Overall, the Cochrane review has sparked criticism, notably from Innovations for Poverty Action (IPA). In their blog, IPA argues that the review left out three studies showing a positive effect of deworming (one - the early 20th century study and two unpublished). In addition, if deworming following pre-screening improved certain health parameters, the same effects should be seen in infected individuals during mass deworming projects, even if the data from the whole population do not show statistically-significant benefits. On the other hand, GiveWell, while agreeing that the evidence for the benefits of deworming is low, mentioned that the Cochrane review did not include studies on combination treatment for soil-transmitted worms and schistosomiasis (infections of the urinary tract and intestines by the Schistosoma worm). They maintain that combination treatment leads to improvements in health and development, and, like Giving What We Can, continue to recommend the Schistosomiasis Control Initiative (SCI) as a highly effective charity [8, 10, 11].
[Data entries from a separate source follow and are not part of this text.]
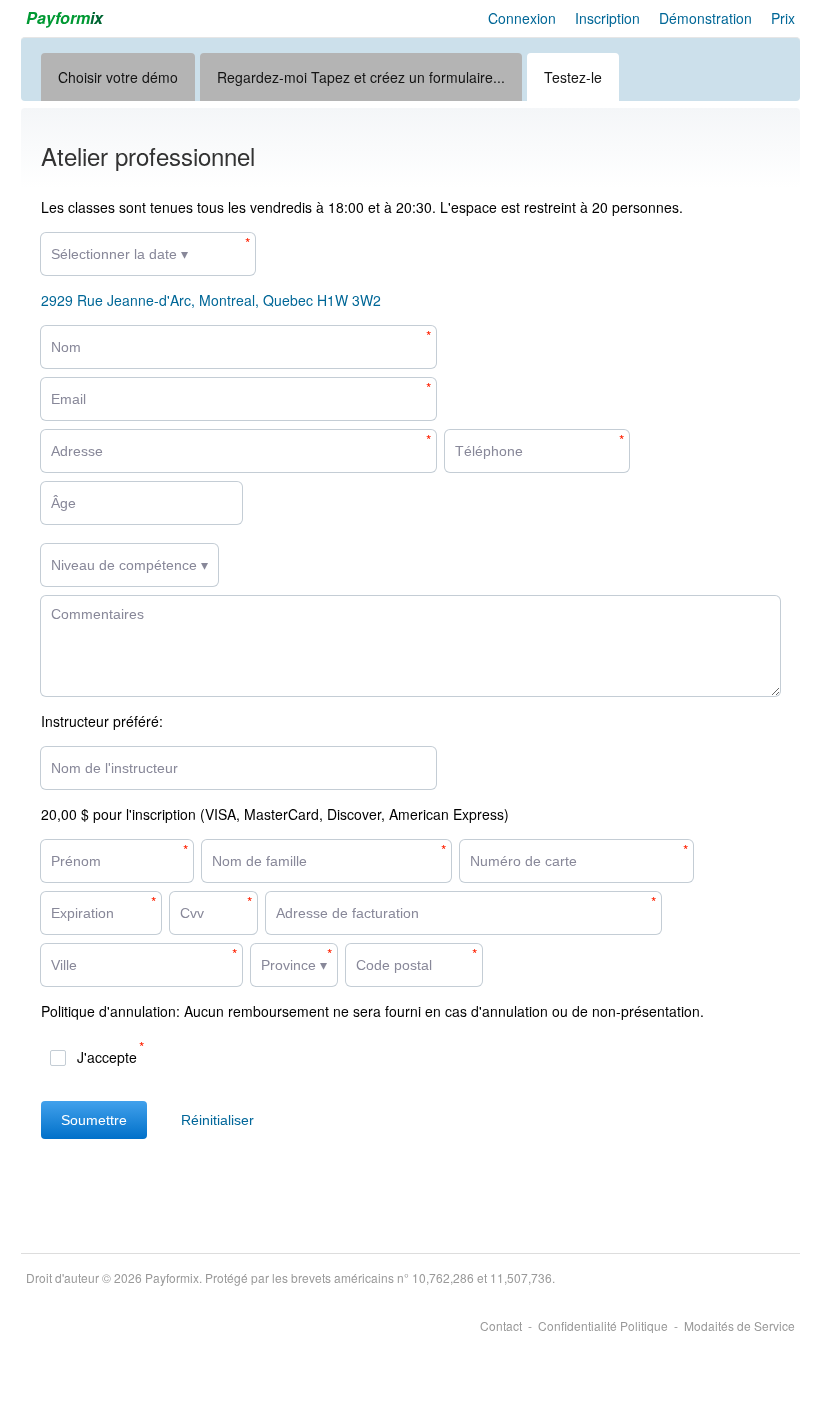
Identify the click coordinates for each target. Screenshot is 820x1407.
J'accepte (107, 1057)
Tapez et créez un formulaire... (408, 77)
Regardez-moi (361, 77)
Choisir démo (118, 77)
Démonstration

The largest trial to date, conducted in North India, was published in 2013 eight years after it was completed. It studied one million children who were treated with deworming drugs twice a year over a five-year period. A trial this size was an opportunity to test whether treating worm infections would reduce child mortality (in parallel, the authors examined the effects of Vitamin A supplements on mortality). The results were clear and disappointing: long-term deworming had no significant impact on mortality, weight, height, or haemoglobin levels . However, the validity of the methods and results has been controversial. GiveWell raised the question of why a trial this size was not published for eight years since its completion date, suggesting publication bias . Furthermore, a response published in the Lancet journal claimed that coverage of Vitamin A programme was far lower than the 96% reported in the trial, with less than 10% of children reporting to have received a vitamin tablet within the last 6 months of the study. There were also claims of poor monitoring, reporting bias, and little training and incentive given to the Indian workers who administered the drugs . All these issues raise significant doubts as to whether the Vitamin A (and by extension, deworming) study has been properly planned and executed, and the results are not given much weight in the scientific community.
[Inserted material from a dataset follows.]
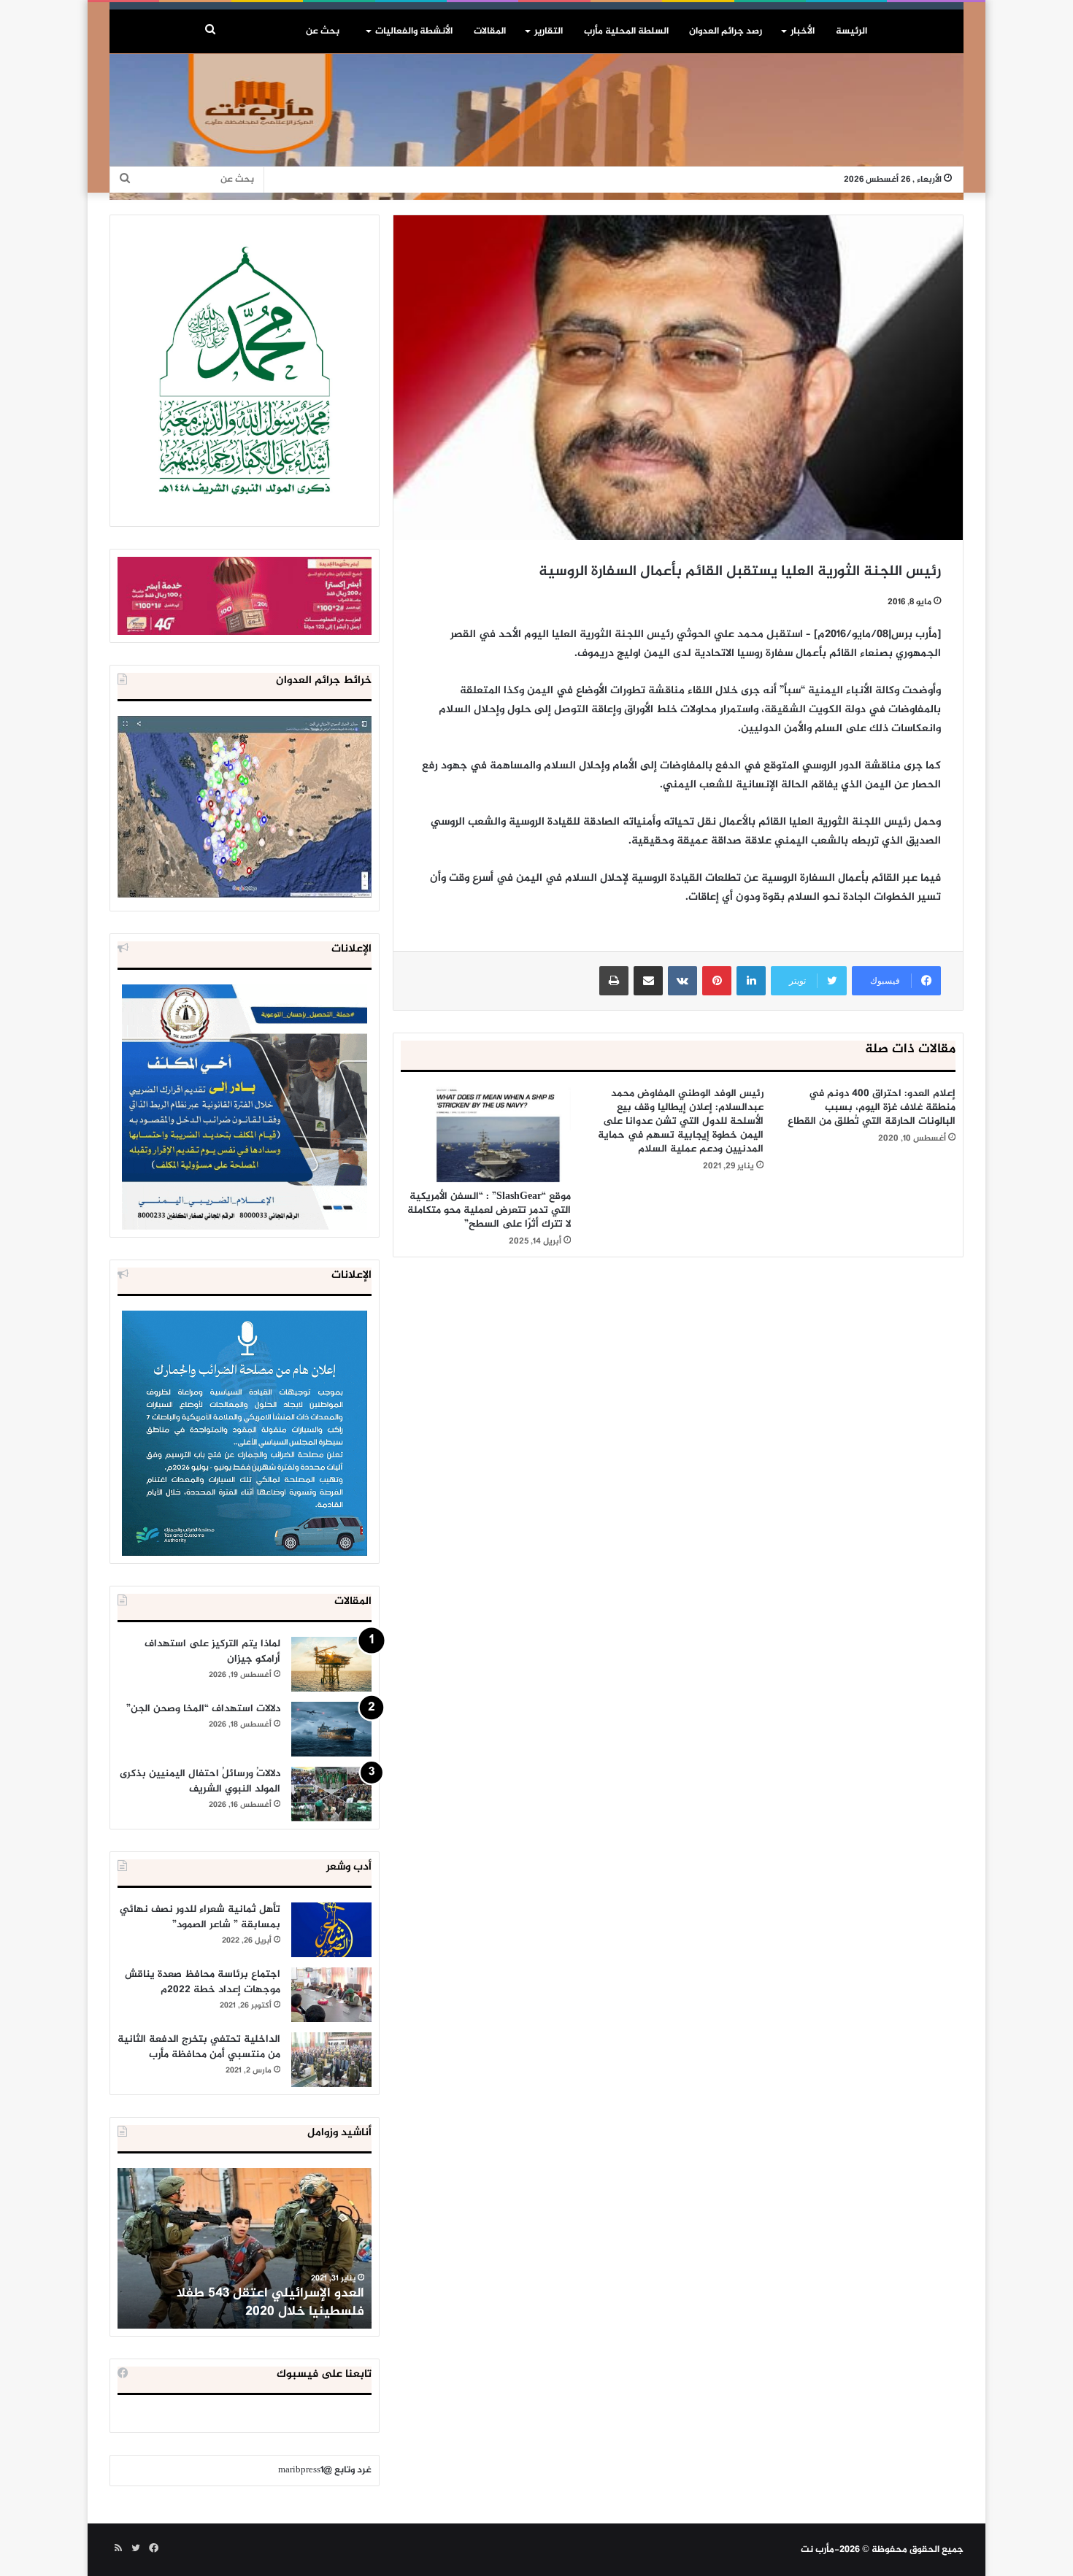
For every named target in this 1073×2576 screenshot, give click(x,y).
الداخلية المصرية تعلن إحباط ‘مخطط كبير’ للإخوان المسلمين (246, 2303)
To conclude, although some recent studies have shown no improvements to health and education after deworming, the data are not always reliable and the studies not always well-executed. The mixed results of the studies in the Cochrane review highlight how trial design and monitoring can affect the conclusion, even when the same drugs are used to treat the disease. Furthermore, the current interventions are very cost-effective even considering the recent adjustment of DCP2’s estimate (see the 2012 GWWC post). Overall, it appears that there can be short-term and long-term health benefits to deworming, especially when schistosomiasis is treated together with soil-transmitted worm infections. As a result, both GiveWell and Giving What We Can continue to recommend deworming and schistosomiasis treatment programs such as SCI and Deworm The World Initiative.